Walking round it was one of those benign but delightful autumn mornings where you are surrounded for most of the time by a constant stream of swallows and martins, all purposely making their way south, just briefly swirling round to snap up a few insects over the backs of the cattle that I was walking through.
I was also interested to watch three large parties of Greylag geese flying the length of the reserve to alight quite close to me, (they are unfortunately fairly tame). Although they have been shot at and killed daily in the area over the last few days, its interesting to see how quickly they are already learning the safest routes to take through the minefield that is Harty marshes this autumn.
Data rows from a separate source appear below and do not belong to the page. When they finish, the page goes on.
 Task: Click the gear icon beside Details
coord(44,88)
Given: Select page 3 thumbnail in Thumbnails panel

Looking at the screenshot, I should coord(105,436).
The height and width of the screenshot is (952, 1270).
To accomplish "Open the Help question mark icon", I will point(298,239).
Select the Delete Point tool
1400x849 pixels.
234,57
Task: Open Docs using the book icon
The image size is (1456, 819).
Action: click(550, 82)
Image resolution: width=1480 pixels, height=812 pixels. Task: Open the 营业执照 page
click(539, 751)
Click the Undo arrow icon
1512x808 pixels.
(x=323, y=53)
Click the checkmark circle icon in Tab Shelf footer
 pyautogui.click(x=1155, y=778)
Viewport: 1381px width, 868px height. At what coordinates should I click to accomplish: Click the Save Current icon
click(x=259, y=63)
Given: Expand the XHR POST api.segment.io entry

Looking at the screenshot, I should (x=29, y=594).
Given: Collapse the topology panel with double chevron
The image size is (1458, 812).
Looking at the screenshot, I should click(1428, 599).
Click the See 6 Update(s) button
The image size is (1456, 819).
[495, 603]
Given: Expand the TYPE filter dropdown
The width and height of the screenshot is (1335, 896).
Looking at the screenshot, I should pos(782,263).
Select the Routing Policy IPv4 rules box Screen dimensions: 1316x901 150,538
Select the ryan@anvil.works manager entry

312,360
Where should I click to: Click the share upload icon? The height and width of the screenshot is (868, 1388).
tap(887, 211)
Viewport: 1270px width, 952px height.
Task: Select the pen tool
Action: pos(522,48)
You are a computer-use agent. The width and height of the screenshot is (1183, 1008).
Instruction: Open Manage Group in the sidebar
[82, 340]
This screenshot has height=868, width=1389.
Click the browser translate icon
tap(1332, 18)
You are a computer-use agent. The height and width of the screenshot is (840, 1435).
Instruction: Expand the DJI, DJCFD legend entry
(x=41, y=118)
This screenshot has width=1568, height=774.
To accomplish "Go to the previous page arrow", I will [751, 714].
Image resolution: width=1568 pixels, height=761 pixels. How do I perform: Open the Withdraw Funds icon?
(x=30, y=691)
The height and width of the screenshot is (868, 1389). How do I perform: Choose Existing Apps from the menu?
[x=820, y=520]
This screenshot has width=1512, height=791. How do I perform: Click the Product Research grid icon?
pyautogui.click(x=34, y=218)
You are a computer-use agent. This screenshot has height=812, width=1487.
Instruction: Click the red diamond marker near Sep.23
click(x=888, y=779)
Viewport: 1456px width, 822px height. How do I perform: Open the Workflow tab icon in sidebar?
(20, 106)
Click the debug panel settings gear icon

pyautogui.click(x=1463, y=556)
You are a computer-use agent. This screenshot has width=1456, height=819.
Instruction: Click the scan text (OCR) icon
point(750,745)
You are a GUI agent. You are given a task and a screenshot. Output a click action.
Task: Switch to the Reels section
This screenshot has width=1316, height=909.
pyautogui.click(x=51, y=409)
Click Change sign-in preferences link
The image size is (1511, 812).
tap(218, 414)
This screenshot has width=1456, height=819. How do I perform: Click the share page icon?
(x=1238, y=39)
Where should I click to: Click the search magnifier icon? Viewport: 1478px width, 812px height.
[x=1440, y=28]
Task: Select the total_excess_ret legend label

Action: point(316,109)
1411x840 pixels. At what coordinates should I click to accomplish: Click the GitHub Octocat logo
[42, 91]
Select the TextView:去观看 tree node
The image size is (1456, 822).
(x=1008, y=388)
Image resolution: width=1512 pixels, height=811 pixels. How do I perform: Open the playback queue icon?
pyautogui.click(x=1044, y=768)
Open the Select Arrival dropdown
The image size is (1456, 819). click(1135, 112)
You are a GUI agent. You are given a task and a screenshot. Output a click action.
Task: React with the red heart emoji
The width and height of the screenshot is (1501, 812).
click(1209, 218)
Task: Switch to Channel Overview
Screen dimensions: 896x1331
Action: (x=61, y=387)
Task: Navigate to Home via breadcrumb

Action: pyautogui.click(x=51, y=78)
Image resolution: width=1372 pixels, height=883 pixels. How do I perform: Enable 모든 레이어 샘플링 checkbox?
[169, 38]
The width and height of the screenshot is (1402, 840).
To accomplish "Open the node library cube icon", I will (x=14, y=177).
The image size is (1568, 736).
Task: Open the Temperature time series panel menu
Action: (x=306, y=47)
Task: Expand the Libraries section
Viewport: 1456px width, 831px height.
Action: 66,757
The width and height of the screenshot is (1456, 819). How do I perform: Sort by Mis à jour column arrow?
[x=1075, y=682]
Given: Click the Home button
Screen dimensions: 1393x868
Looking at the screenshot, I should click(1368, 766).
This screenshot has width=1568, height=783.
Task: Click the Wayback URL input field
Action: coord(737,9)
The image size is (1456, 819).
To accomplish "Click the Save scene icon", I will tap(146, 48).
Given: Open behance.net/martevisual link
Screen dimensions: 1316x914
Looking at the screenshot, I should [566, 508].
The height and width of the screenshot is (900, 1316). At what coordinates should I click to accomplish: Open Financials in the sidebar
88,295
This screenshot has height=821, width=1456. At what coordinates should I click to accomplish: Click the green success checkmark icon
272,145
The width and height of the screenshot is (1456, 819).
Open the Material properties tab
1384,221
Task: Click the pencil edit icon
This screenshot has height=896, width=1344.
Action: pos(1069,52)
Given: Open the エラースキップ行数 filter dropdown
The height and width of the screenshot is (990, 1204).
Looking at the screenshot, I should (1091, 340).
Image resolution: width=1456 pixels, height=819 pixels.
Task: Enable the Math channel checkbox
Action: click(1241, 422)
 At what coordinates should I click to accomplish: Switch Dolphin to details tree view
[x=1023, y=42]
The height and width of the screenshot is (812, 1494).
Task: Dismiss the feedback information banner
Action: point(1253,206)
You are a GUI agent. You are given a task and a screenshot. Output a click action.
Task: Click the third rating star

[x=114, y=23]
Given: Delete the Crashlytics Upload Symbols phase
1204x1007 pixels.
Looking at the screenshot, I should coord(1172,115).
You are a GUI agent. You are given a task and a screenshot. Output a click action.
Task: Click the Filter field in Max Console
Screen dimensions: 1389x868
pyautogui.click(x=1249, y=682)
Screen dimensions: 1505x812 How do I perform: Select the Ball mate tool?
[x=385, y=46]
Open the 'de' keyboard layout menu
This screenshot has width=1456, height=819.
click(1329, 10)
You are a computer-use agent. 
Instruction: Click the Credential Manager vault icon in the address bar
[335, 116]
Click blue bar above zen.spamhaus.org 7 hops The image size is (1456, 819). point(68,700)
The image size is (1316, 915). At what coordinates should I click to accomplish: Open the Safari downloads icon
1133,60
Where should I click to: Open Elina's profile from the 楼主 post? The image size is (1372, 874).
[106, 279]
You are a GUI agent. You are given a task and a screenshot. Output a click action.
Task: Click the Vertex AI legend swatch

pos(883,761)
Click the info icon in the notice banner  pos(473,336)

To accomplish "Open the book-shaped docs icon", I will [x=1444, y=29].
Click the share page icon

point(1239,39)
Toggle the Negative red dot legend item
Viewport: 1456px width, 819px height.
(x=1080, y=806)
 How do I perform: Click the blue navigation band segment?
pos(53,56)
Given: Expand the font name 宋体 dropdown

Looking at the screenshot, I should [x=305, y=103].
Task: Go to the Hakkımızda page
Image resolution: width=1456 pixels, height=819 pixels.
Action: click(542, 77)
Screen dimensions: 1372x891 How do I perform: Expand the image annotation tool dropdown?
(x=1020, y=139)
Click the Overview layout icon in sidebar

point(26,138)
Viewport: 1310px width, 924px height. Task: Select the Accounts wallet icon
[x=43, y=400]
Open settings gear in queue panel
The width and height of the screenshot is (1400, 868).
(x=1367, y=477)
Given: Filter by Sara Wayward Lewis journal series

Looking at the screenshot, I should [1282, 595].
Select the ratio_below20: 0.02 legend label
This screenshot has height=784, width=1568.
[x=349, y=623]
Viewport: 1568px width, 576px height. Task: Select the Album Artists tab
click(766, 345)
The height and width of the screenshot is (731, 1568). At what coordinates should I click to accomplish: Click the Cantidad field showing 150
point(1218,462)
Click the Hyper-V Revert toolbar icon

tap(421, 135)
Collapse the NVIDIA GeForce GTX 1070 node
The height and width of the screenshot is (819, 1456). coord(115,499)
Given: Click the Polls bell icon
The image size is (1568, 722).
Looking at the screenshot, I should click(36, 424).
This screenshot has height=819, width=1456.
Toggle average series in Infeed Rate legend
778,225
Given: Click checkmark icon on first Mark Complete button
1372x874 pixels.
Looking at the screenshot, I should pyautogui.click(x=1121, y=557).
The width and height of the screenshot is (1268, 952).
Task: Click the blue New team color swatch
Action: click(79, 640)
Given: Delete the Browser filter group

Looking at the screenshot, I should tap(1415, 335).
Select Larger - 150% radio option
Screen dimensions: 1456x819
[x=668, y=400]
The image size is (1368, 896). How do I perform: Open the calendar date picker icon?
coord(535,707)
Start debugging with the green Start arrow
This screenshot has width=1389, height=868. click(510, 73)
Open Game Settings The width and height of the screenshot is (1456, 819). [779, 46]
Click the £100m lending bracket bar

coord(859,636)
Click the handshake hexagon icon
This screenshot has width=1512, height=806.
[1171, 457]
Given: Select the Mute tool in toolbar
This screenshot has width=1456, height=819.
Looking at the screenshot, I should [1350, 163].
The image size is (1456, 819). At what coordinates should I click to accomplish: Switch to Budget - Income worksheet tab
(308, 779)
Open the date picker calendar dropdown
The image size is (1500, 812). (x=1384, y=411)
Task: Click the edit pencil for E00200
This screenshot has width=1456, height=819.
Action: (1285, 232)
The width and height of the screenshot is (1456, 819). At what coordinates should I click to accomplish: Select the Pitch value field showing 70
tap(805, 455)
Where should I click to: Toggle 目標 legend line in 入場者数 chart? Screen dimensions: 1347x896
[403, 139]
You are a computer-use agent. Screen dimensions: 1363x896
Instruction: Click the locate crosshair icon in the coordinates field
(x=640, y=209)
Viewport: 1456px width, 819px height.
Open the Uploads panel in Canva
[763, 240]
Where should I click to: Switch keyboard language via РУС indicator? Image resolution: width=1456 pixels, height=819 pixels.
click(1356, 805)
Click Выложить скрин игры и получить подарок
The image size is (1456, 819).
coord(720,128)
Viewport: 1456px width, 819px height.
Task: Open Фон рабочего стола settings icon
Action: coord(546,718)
For the last couple of days, on leaving the fields at the eastern end of Capel Fleet, they have deliberately flown down the middle of the new RSPB fields there to get access to the reserve and then flown the length of the middle of the reserve to end up at its western end. This route mostly keeps them out of range of the shooting that takes place either side of them but they still have one lesson yet to learn. They do like to go out to the Swale mudflats regularly to collect grit for their gizzards from the mud. By hiding in the saltings that they have to cross, this is where the wildfowlers are picking them off, but even here the geese will eventually pick out a safer route.
At the western end of the reserve the boundary ditch between the reserve and the farmland is marked by a number of largish hawthorn bushes and I had an unusual count of birds in one of them today. In just the one bush I was able to count 1 Robin, 1 Dunnock, 1 Willow Warbler, 1 Chiffchaff, 1 Great Tit, 1 Blue Tit and 2 Long-tailed Tits. Here, that's an unusual variety of birds not only to have in the one bush all together but also on the marsh.
Butterflies have virtually all disappeared now but there is one that seems to be having a mini-hatch at the moment - Small Heaths. I have started seeing very small numbers of them again in the longer grass of the grazing marsh.
Not much else to report out of the ordinary as the dryness of the autumn continues to severely restrict bird numbers here.
Travelling back along the Harty Road I was surprised to see a brood of week old Pheasant chicks at the side of the road, which will do well to survive, especially as whilst talking to Peter Oliver a bit further on, we watched a parent Weasel moving its young across the road one at a time by the scruff of the neck - a magical sight.
Whilst discussing this winter's monthly Harrier Roost counts programme, which starts next month, Peter also gave me a bit of interesting news. One of this year's wing-tagged Marsh Harrier youngsters was recently photographed coming ashore on the Isle of Wight, the furthest sighting so far, although I believe that one of last year's birds was found in Essex. Also, Marsh Harrier numbers on Harty seem to have dipped quite a bit over the last couple of weeks and it will be interesting to see if this reflected at the first roost count next month.